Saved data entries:
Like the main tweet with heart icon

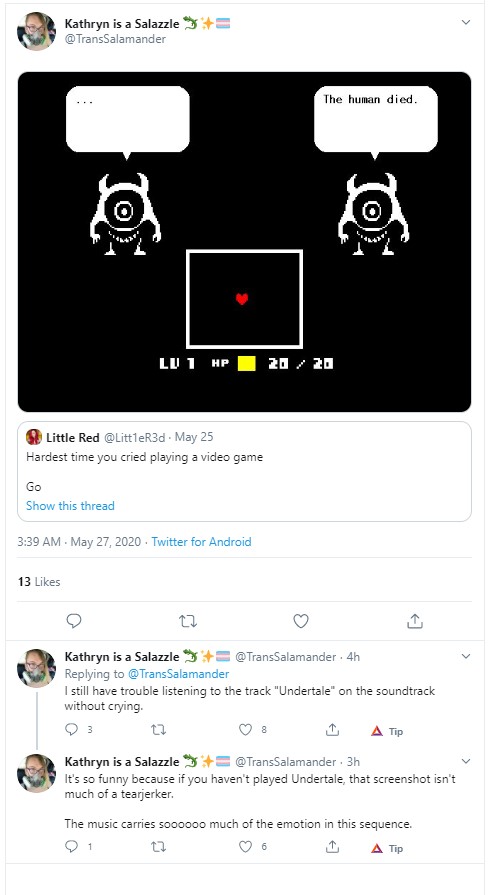[301, 621]

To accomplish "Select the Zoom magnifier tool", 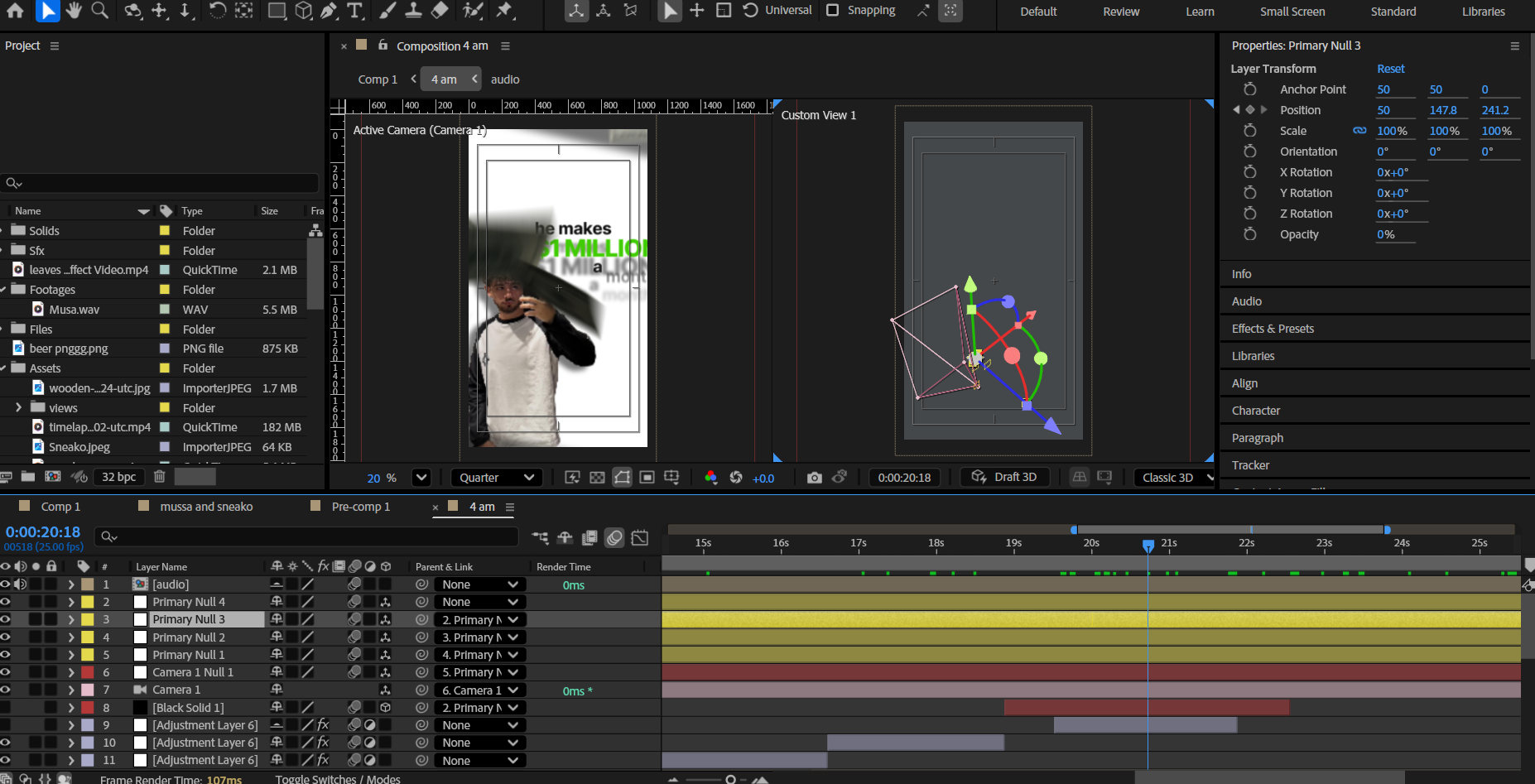I will point(100,11).
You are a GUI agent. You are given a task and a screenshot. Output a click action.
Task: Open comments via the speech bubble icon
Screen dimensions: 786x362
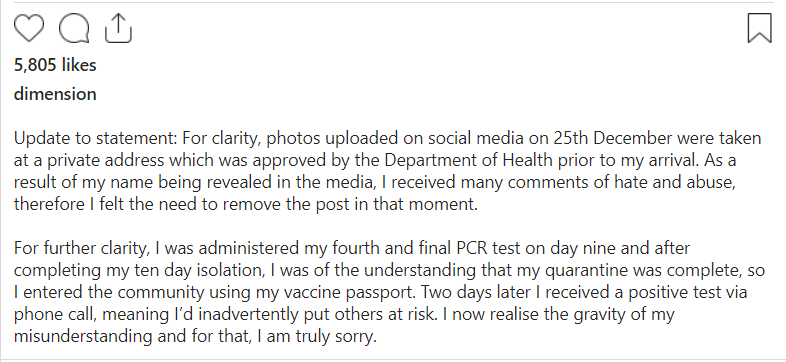(74, 28)
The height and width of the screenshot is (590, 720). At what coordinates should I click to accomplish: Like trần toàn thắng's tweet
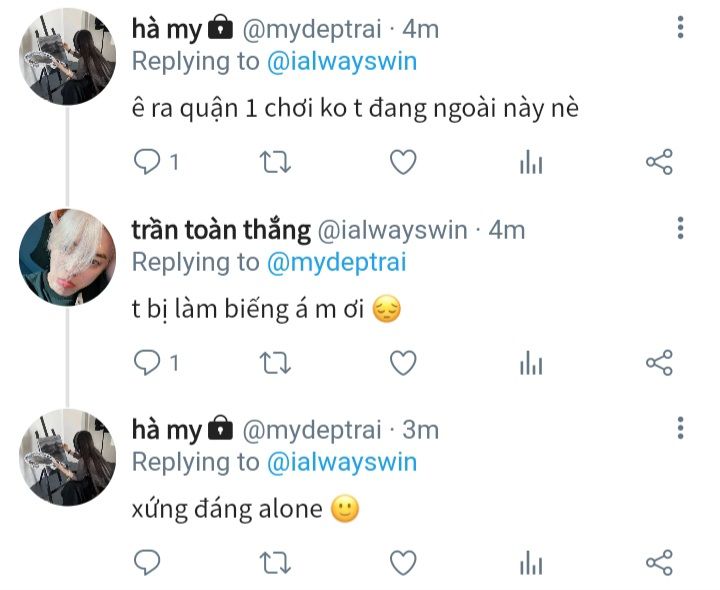(x=403, y=363)
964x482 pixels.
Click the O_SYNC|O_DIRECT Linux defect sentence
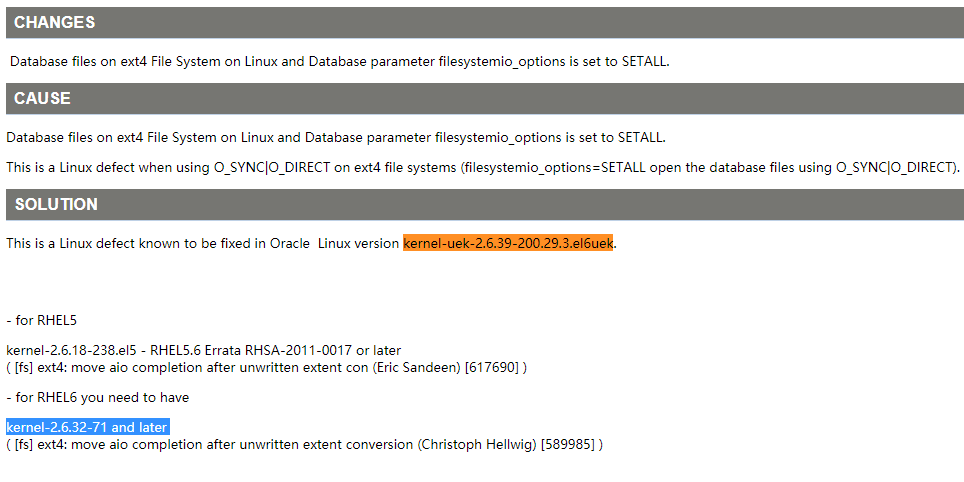[483, 168]
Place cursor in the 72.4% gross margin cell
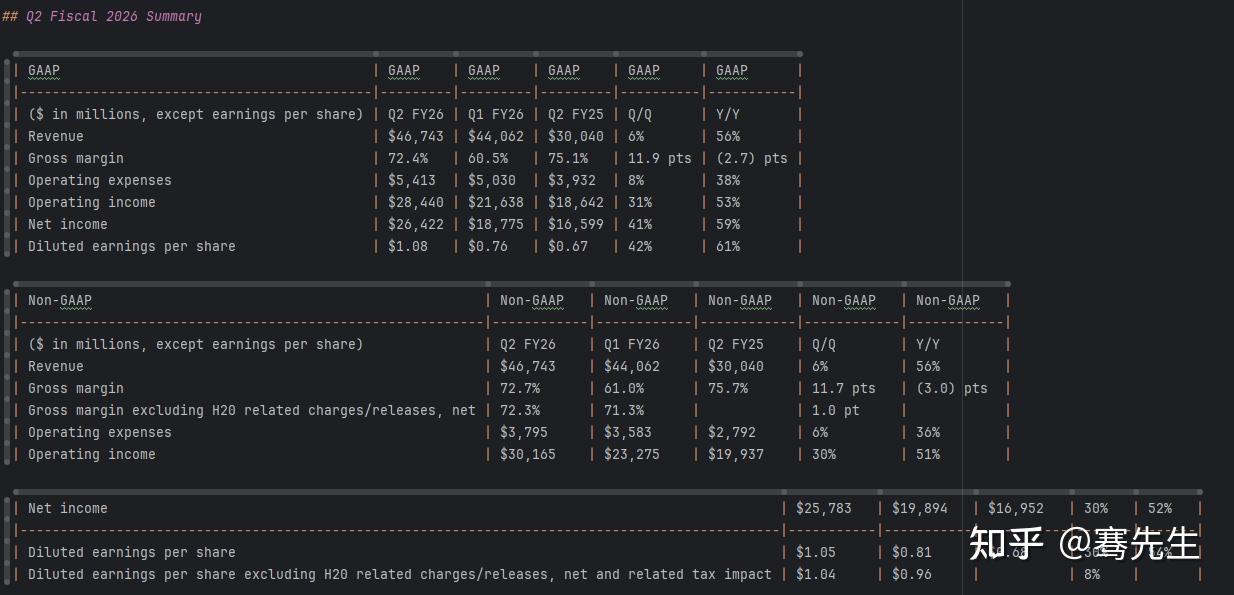This screenshot has height=595, width=1234. click(x=408, y=158)
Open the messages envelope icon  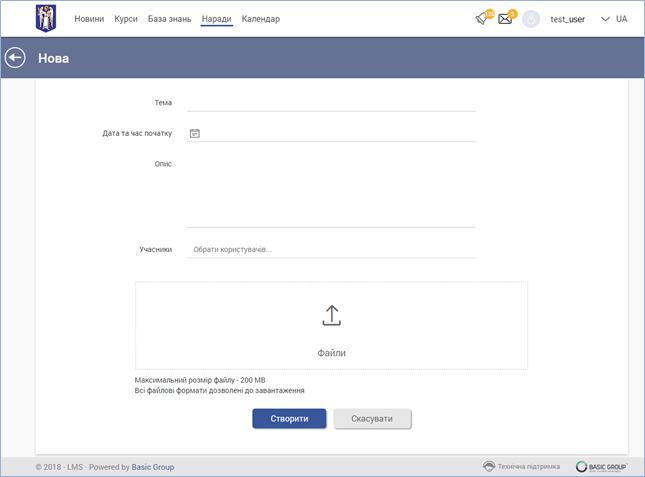tap(506, 19)
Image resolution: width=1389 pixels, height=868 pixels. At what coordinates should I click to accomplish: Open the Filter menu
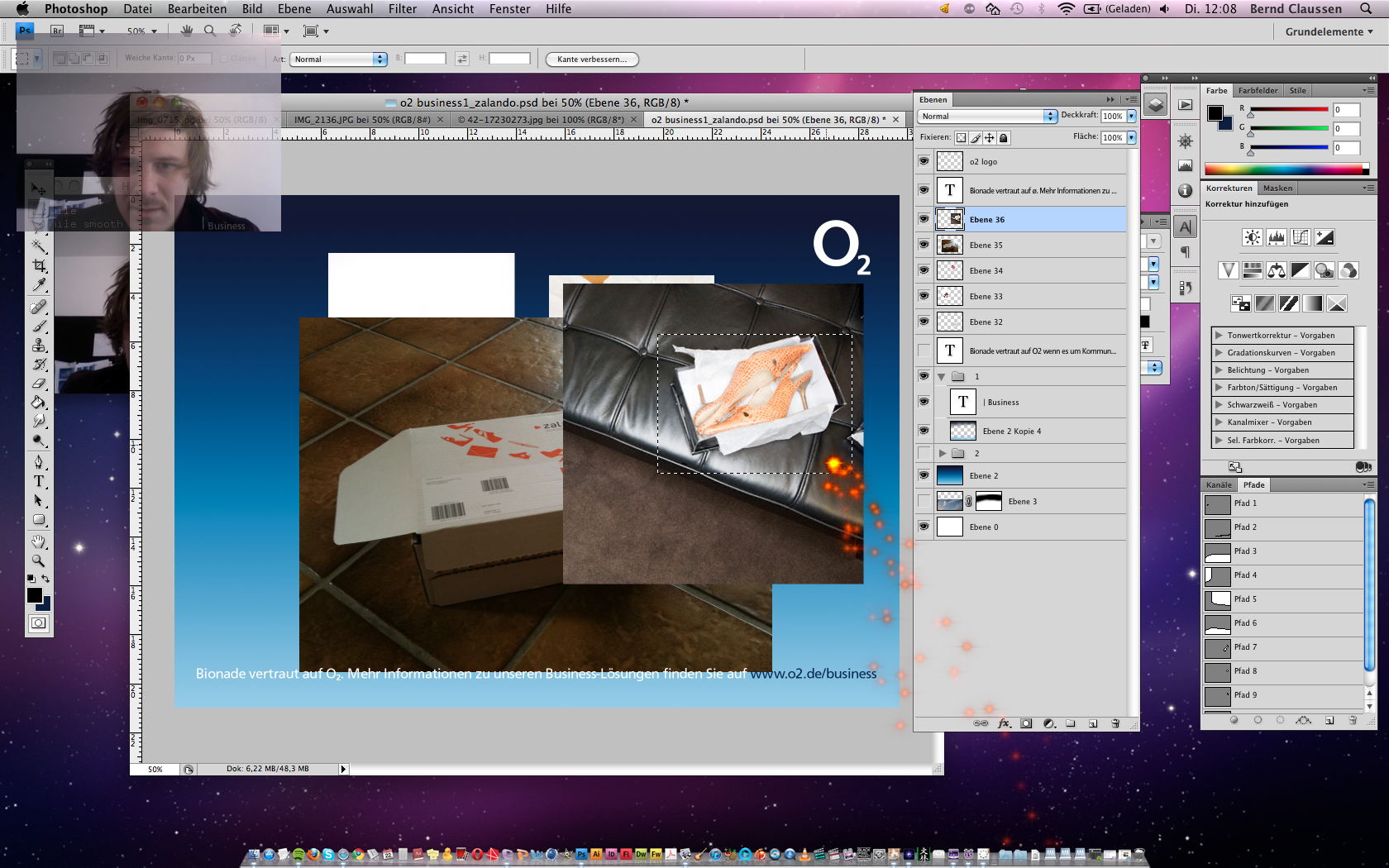(402, 9)
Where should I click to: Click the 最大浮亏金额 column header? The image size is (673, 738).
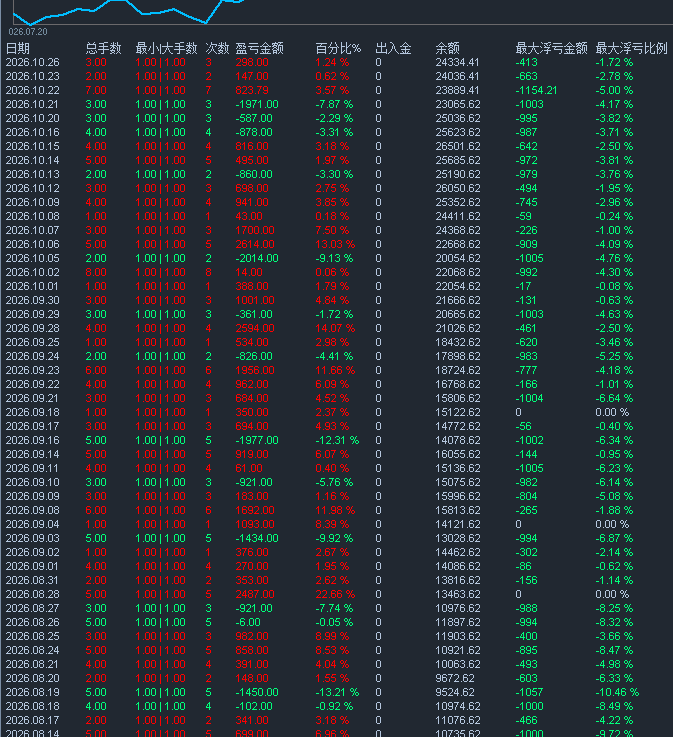(551, 48)
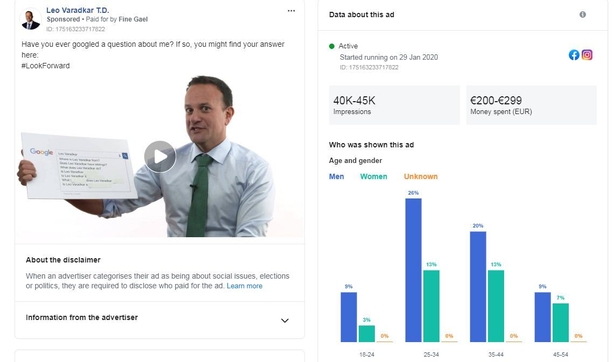This screenshot has height=362, width=614.
Task: Open Leo Varadkar T.D. page link
Action: (x=78, y=10)
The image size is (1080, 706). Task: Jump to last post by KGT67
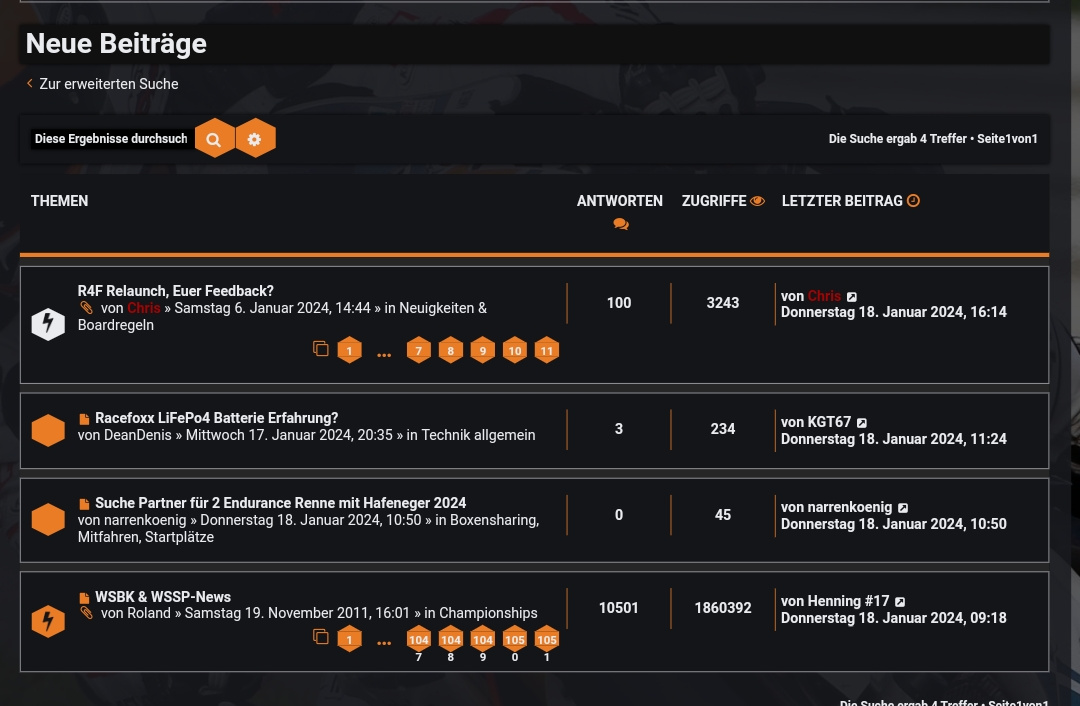[862, 423]
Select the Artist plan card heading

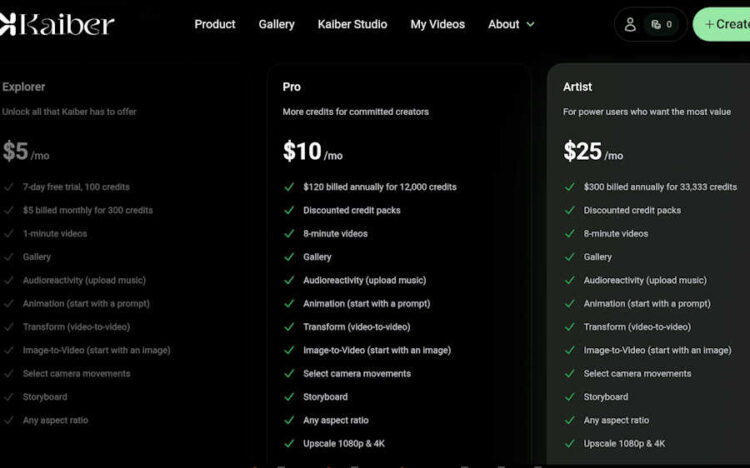click(x=578, y=87)

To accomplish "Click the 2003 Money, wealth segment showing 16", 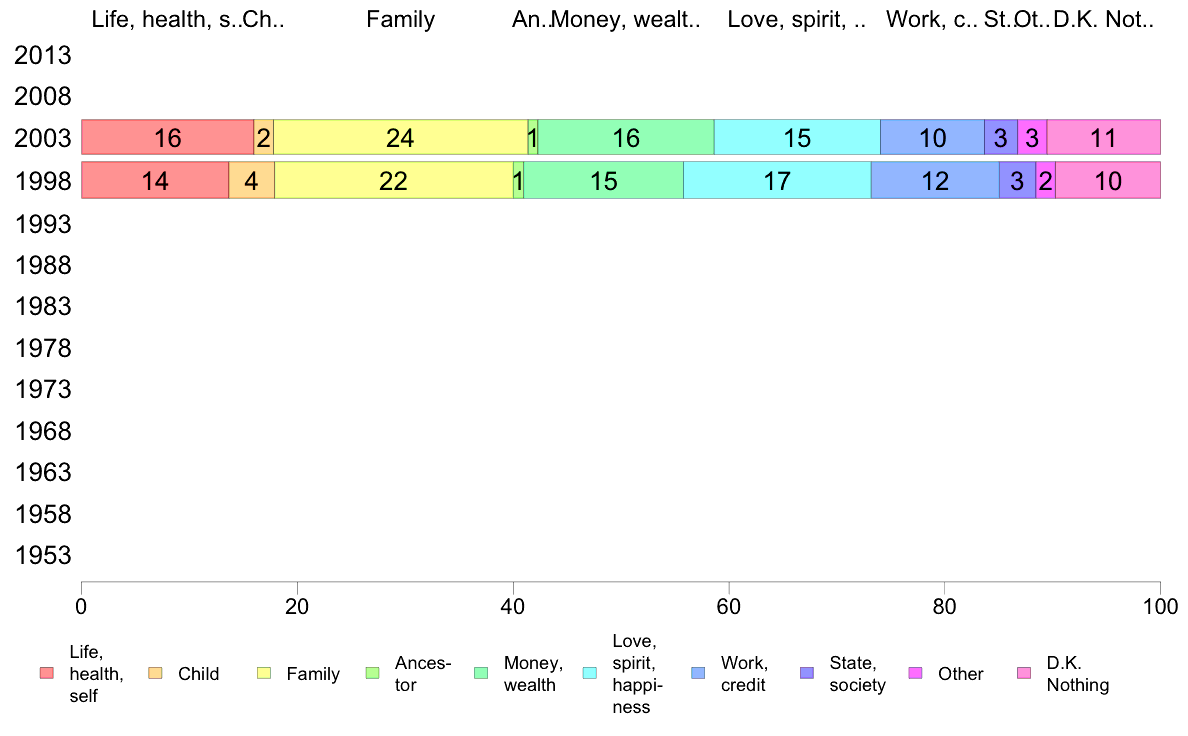I will pyautogui.click(x=626, y=138).
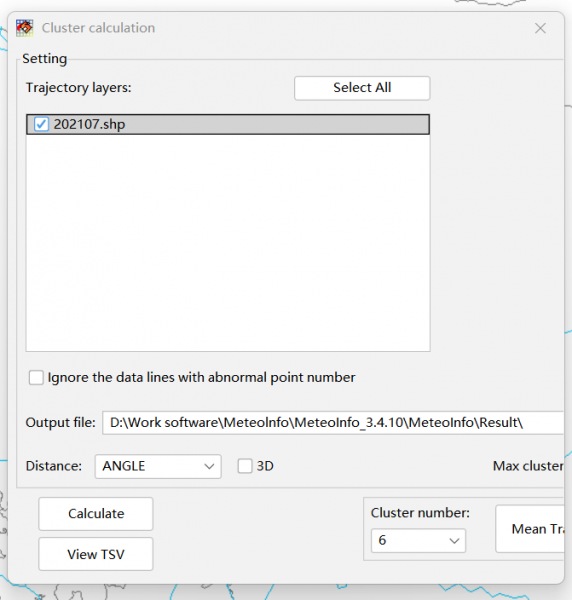The image size is (572, 600).
Task: Click the Trajectory layers label
Action: tap(78, 88)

- [BRIEF]
Your answer should be the lines above, word for word, from the line with "Task: Open comments" through the line with "964x482 pixels.", minus the pictures.

- [EXPECTED ANSWER]
Task: Open comments via the speech bubble icon
Screen dimensions: 786x362
(74, 28)
The height and width of the screenshot is (590, 720). At what coordinates should I click to accomplish: Like trần toàn thắng's tweet
(x=403, y=363)
964x482 pixels.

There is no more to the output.